• _TASK TO CARRY OUT_: In the entries that follow, the lines from the one with "Viewport: 1012px width, 693px height." through the one with "The width and height of the screenshot is (1200, 525)." are the ones to write out, exactly and with both ends included. Nothing else should appear.

• _INPUT_:
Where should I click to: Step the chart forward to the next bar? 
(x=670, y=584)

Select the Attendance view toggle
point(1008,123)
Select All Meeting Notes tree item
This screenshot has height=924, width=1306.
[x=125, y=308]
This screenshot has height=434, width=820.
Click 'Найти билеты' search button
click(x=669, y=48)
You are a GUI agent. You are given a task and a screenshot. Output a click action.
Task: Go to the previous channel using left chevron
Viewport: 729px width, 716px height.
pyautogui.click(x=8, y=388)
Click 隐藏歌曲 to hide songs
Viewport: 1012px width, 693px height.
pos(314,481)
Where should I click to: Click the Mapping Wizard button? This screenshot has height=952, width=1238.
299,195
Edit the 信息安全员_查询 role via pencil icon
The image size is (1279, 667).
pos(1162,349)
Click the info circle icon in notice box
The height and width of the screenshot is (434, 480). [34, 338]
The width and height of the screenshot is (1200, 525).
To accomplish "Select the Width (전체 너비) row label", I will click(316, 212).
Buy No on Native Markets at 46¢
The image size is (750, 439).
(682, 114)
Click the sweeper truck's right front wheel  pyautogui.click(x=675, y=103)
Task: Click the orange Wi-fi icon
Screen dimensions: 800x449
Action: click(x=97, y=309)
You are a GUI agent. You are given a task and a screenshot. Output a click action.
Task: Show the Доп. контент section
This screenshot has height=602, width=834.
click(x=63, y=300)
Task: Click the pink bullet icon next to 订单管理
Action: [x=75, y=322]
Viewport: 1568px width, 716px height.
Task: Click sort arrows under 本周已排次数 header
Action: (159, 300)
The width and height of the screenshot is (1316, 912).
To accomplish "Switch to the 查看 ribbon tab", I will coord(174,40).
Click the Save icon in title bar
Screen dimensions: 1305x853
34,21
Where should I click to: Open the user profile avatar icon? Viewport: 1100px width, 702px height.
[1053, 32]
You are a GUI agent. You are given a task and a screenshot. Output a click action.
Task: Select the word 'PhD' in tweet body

• _RESPONSE_:
Viewport: 1012px width, 693px height.
pos(314,481)
Where should I click to: Click the Mapping Wizard button? This screenshot has height=952, width=1238.
299,195
Edit the 信息安全员_查询 role via pencil icon
The image size is (1279, 667).
pos(1162,349)
Click the info circle icon in notice box
The height and width of the screenshot is (434, 480). [34, 338]
The width and height of the screenshot is (1200, 525).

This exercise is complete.